### WHAT TO DO
The lines below, all of them, should be returned exactly as they appear.

### RECORDS FOR THE TASK
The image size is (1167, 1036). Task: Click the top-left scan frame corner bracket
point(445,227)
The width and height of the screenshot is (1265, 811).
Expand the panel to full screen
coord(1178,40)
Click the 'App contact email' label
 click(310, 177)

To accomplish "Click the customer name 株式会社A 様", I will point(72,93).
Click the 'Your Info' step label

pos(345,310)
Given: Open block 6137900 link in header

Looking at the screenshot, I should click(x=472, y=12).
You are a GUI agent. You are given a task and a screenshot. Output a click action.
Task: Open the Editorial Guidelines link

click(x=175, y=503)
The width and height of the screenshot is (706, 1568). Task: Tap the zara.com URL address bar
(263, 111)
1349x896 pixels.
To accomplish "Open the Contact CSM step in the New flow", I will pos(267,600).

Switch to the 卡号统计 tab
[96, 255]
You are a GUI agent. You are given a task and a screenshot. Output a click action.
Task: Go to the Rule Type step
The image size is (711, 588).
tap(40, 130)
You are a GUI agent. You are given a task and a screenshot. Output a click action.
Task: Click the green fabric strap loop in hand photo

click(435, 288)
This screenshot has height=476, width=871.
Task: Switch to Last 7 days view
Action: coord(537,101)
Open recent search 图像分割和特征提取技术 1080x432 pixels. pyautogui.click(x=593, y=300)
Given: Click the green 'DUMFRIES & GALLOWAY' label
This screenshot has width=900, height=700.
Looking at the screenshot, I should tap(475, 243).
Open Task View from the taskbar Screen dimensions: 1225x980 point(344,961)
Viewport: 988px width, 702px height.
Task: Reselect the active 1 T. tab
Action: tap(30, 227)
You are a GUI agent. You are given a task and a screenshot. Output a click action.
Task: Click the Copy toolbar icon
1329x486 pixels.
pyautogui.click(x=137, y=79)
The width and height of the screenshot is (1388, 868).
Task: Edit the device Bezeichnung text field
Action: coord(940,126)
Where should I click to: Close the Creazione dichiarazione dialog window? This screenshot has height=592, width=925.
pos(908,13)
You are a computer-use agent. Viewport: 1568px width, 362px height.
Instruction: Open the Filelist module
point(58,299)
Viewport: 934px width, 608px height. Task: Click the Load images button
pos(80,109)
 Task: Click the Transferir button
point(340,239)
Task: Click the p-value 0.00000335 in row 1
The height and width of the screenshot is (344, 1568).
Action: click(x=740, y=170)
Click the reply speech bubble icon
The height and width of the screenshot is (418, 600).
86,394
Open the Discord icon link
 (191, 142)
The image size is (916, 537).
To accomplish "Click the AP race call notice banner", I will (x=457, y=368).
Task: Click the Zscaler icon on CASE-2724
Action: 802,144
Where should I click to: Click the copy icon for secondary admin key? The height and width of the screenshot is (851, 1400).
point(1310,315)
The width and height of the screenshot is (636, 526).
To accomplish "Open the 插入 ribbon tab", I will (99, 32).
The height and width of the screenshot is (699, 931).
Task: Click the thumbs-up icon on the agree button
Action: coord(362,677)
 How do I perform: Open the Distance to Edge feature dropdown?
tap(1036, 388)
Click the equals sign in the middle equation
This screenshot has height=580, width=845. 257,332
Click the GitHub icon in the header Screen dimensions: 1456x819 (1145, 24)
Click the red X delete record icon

### WRITTEN ANSWER
The image size is (1167, 1036). Task: Click the top-left scan frame corner bracket
point(445,227)
The width and height of the screenshot is (1265, 811).
Expand the panel to full screen
coord(1178,40)
Click the 'App contact email' label
 click(310, 177)

To accomplish "Click the customer name 株式会社A 様", I will point(72,93).
Click the 'Your Info' step label

pos(345,310)
Given: Open block 6137900 link in header

Looking at the screenshot, I should click(x=472, y=12).
You are a GUI agent. You are given a task and a screenshot. Output a click action.
Task: Open the Editorial Guidelines link

click(x=175, y=503)
The width and height of the screenshot is (706, 1568). Task: Tap the zara.com URL address bar
(263, 111)
1349x896 pixels.
To accomplish "Open the Contact CSM step in the New flow", I will pos(267,600).

Switch to the 卡号统计 tab
[96, 255]
You are a GUI agent. You are given a task and a screenshot. Output a click action.
Task: Go to the Rule Type step
The image size is (711, 588).
tap(40, 130)
You are a GUI agent. You are given a task and a screenshot. Output a click action.
Task: Click the green fabric strap loop in hand photo

click(435, 288)
This screenshot has height=476, width=871.
Task: Switch to Last 7 days view
Action: coord(537,101)
Open recent search 图像分割和特征提取技术 1080x432 pixels. pyautogui.click(x=593, y=300)
Given: Click the green 'DUMFRIES & GALLOWAY' label
This screenshot has width=900, height=700.
Looking at the screenshot, I should tap(475, 243).
Open Task View from the taskbar Screen dimensions: 1225x980 point(344,961)
Viewport: 988px width, 702px height.
Task: Reselect the active 1 T. tab
Action: tap(30, 227)
You are a GUI agent. You are given a task and a screenshot. Output a click action.
Task: Click the Copy toolbar icon
1329x486 pixels.
pyautogui.click(x=137, y=79)
The width and height of the screenshot is (1388, 868).
Task: Edit the device Bezeichnung text field
Action: coord(940,126)
Where should I click to: Close the Creazione dichiarazione dialog window? This screenshot has height=592, width=925.
pos(908,13)
You are a computer-use agent. Viewport: 1568px width, 362px height.
Instruction: Open the Filelist module
point(58,299)
Viewport: 934px width, 608px height. Task: Click the Load images button
pos(80,109)
 Task: Click the Transferir button
point(340,239)
Task: Click the p-value 0.00000335 in row 1
The height and width of the screenshot is (344, 1568).
Action: click(x=740, y=170)
Click the reply speech bubble icon
The height and width of the screenshot is (418, 600).
86,394
Open the Discord icon link
 (191, 142)
The image size is (916, 537).
To accomplish "Click the AP race call notice banner", I will (x=457, y=368).
Task: Click the Zscaler icon on CASE-2724
Action: 802,144
Where should I click to: Click the copy icon for secondary admin key? The height and width of the screenshot is (851, 1400).
point(1310,315)
The width and height of the screenshot is (636, 526).
To accomplish "Open the 插入 ribbon tab", I will (99, 32).
The height and width of the screenshot is (699, 931).
Task: Click the thumbs-up icon on the agree button
Action: coord(362,677)
 How do I perform: Open the Distance to Edge feature dropdown?
tap(1036, 388)
Click the equals sign in the middle equation
This screenshot has height=580, width=845. 257,332
Click the GitHub icon in the header Screen dimensions: 1456x819 (1145, 24)
Click the red X delete record icon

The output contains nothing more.